Giving Compass' Take:

• As we approach the one-year anniversary of Amazon announcing a competition to host their second headquarters in North America, Brookings examines how we got here — and the uncertainty of the project's future.

• For those in urban and economic development, it's important to look at the impact that a huge corporation has on a city's ecosystem. Does this so-called "prosperity bomb" reduce inequality or make it worse?

• Here are five more lessons learned from the Amazon headquarters search.


Sometime in the coming weeks Amazon will announce a short list of U.S. cities in which it will consider placing its new $5 billion, 50,000-person second headquarters. It is likely that these finalist cities will be large, prosperous, and located in the eastern part of the country ...

Outside of a few communities that have made their applications publicly transparent, the Amazon HQ2 proposal has generated more heat than light. The intensity of the debate draws not only from the lack of transparency, but from the breadth of societal questions that the HQ2 competition has brought to the public’s attention.

The most prominent and contentious question being discussed in the shortlisted cities:

Will Amazon’s arrival actually benefit local residents, particularly lower income and working class residents, or simply exacerbate existing structural inequities within metropolitan America?

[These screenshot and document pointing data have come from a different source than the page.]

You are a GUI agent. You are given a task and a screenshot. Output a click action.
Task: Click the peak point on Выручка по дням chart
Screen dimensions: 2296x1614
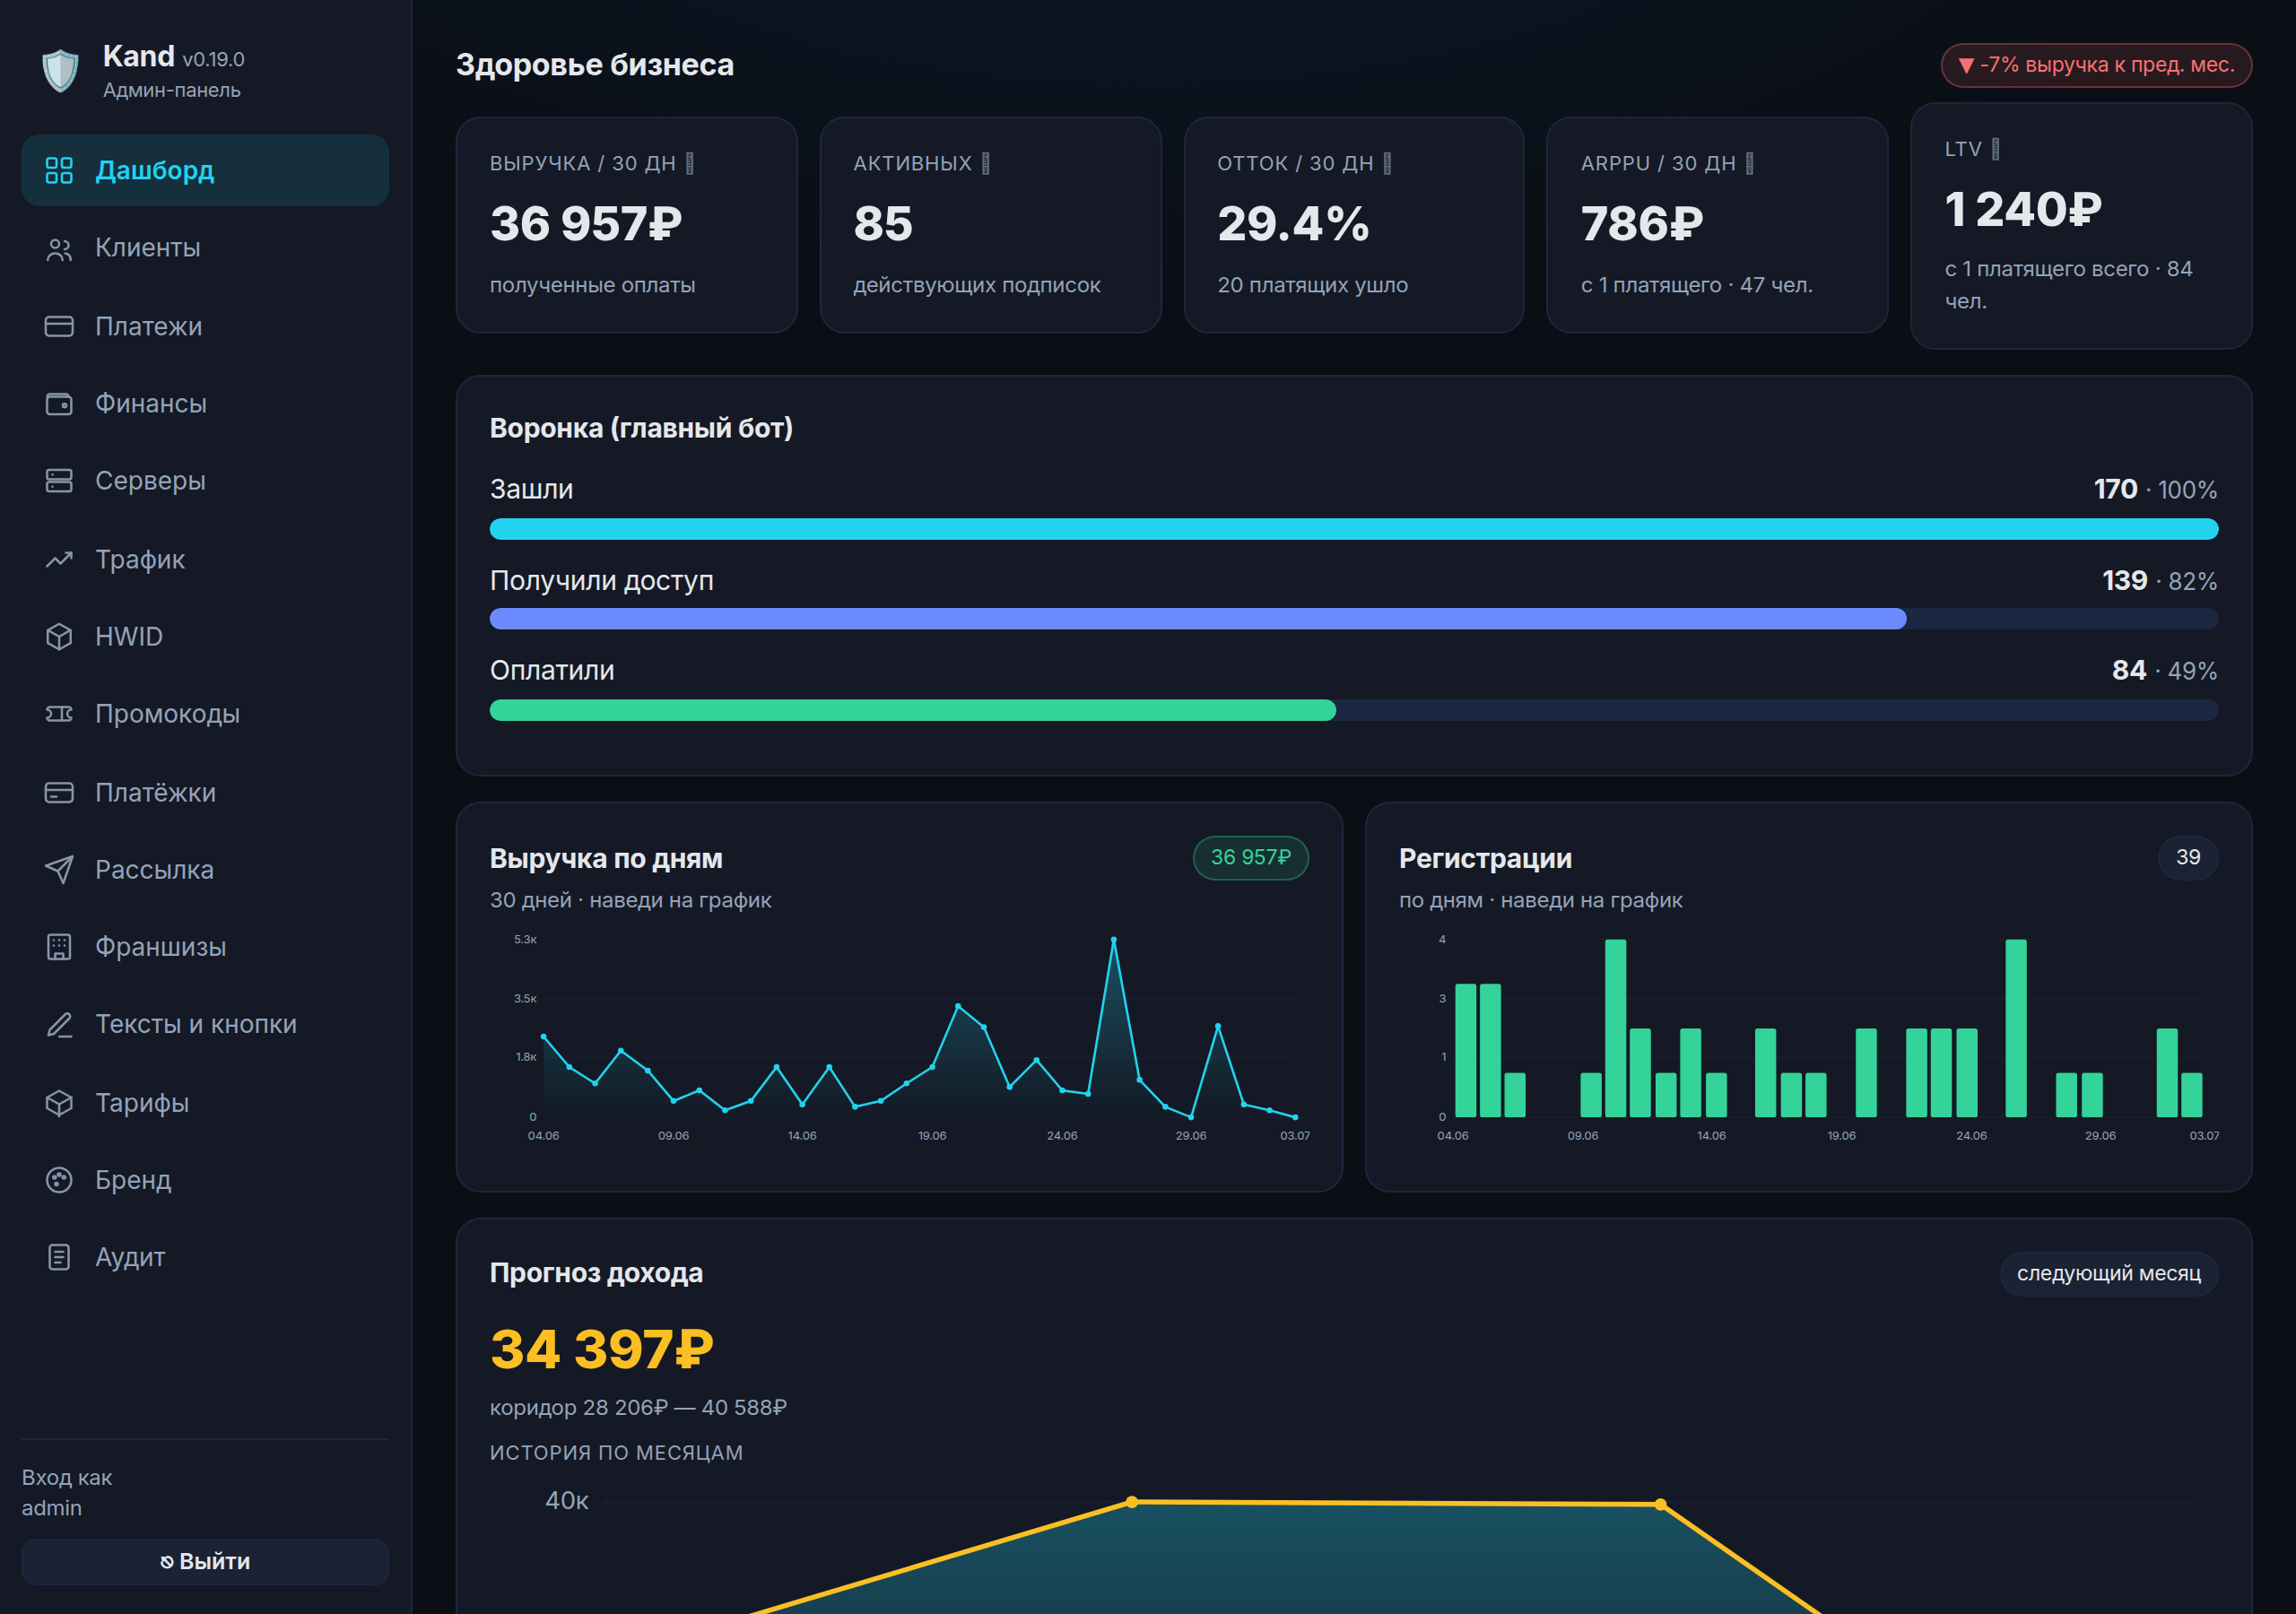pos(1113,940)
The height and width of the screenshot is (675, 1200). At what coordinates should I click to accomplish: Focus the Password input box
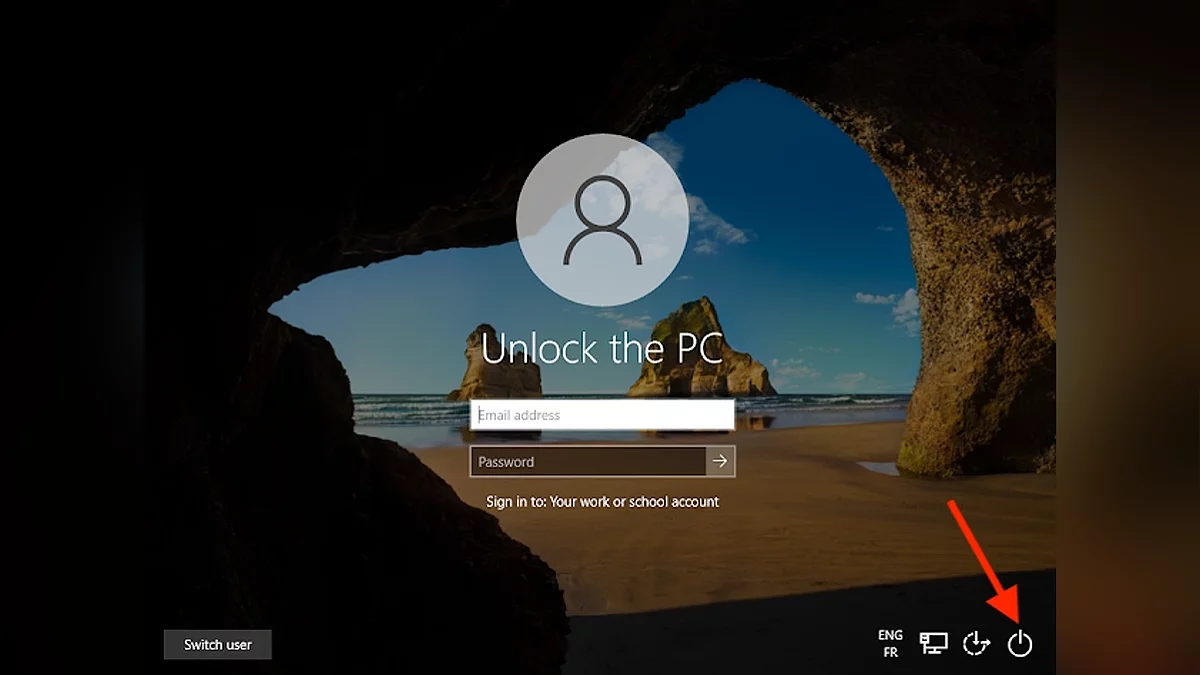(x=588, y=461)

Currently, it’s unclear exactly what HQ2 will offer in terms of labor market opportunities, but it will likely concentrate in occupations that require higher levels of education. According to Paysa, about 80 percent of Amazon employees have at least a Bachelor’s degree. For advocacy groups focused on equitable development, there is a deep skepticism that the massive infusion of wealth and prosperity accompanying HQ2 will help ameliorate existing inequities.

Two reasons animate this skepticism. First, due to its education requirements, there is a fear that Amazon will mostly hire people from outside the local labor market ... Second, if public incentives are provided — and those incentives are paid for by weakening investment in public goods on which lower income people disproportionately rely — then there could be an additionally regressive impact on the community.